AIM ▸ Pick out every line of the records below that contains the word "Fixed", and copy each one. Case counts.

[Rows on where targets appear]
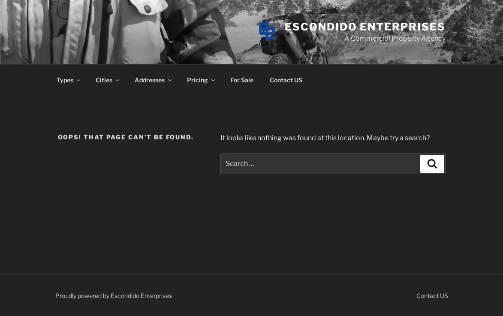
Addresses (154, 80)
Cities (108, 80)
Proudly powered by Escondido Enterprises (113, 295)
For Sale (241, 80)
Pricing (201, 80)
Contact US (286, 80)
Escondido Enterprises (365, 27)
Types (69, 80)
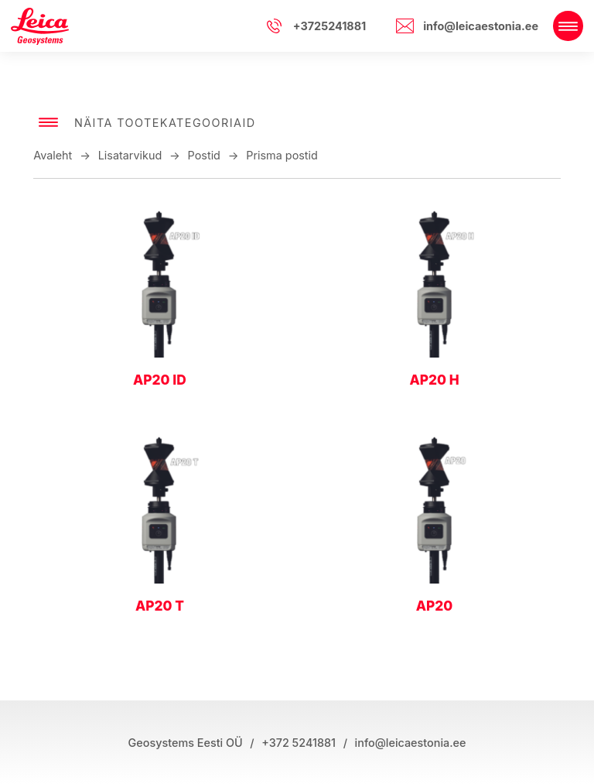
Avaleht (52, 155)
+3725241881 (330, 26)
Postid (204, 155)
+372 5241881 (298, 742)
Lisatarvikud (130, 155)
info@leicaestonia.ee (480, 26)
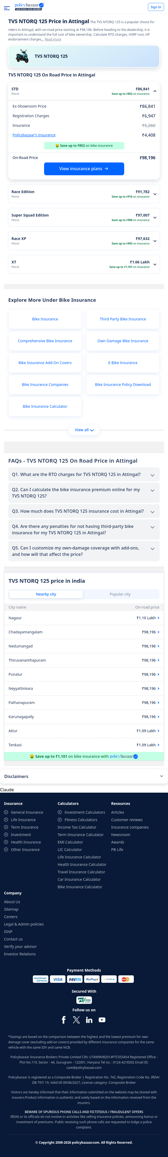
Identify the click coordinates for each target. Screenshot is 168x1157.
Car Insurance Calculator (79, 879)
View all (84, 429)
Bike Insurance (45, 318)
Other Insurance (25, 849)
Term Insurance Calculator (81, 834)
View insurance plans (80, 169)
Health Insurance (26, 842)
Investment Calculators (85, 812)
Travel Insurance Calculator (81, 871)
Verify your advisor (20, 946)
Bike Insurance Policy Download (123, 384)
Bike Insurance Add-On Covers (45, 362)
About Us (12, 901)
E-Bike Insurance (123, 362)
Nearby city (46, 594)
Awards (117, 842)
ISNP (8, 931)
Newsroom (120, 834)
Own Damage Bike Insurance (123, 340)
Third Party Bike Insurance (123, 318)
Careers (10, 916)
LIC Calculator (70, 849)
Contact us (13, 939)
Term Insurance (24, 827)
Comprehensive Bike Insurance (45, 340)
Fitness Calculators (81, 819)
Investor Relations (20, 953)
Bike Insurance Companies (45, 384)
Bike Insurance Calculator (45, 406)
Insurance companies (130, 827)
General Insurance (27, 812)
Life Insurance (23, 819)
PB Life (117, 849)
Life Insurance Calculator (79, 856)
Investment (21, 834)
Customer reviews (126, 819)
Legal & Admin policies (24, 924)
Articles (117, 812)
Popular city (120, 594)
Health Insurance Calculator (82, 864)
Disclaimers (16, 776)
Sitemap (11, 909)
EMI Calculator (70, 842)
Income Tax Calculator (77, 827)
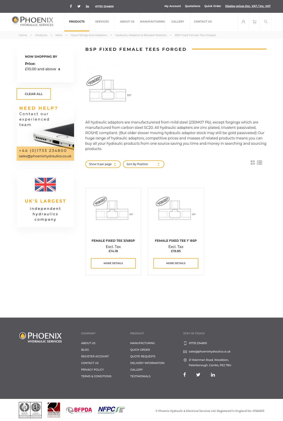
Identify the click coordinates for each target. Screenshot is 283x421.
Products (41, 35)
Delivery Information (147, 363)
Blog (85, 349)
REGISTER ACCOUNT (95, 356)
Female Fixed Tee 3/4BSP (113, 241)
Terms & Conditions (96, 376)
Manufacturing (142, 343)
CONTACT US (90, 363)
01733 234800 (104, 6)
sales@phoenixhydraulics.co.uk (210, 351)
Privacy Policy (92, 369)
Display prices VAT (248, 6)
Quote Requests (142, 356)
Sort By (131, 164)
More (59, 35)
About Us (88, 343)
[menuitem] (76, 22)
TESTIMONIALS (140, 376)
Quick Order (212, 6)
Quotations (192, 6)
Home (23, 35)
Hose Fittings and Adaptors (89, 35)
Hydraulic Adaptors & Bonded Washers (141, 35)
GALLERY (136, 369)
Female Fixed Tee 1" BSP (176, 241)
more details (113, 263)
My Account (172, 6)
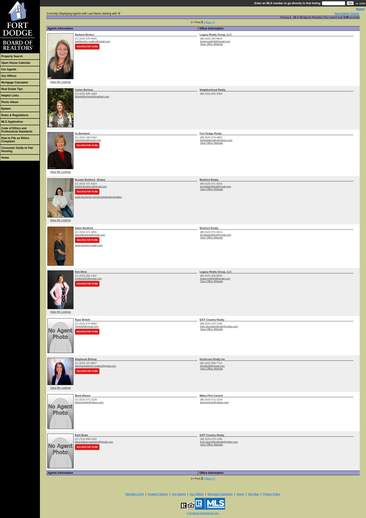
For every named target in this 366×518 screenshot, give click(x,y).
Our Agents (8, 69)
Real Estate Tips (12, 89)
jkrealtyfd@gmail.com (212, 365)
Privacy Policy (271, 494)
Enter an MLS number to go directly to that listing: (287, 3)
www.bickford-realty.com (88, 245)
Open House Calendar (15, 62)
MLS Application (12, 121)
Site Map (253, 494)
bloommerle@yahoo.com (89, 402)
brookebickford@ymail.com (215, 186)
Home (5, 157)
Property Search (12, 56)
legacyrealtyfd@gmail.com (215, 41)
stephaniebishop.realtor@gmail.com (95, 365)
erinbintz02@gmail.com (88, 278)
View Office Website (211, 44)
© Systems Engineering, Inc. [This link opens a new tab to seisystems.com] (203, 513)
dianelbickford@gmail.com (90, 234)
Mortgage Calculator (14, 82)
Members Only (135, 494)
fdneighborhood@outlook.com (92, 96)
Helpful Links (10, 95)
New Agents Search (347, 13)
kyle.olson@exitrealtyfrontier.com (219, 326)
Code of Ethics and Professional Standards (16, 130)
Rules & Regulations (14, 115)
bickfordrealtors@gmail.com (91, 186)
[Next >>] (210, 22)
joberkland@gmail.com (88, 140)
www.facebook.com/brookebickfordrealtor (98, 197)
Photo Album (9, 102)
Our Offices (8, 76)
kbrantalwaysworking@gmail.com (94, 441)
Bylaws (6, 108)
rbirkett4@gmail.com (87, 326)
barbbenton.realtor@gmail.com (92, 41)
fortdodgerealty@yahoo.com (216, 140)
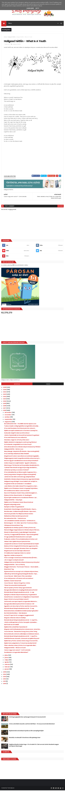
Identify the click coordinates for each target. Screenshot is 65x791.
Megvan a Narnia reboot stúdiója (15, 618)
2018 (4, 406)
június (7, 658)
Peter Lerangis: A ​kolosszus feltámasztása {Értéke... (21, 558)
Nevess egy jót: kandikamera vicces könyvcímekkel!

TASK RESULT ▸
Female Fixed Tee 3/4BSP (113, 241)
Female Fixed Tee 1" BSP (176, 241)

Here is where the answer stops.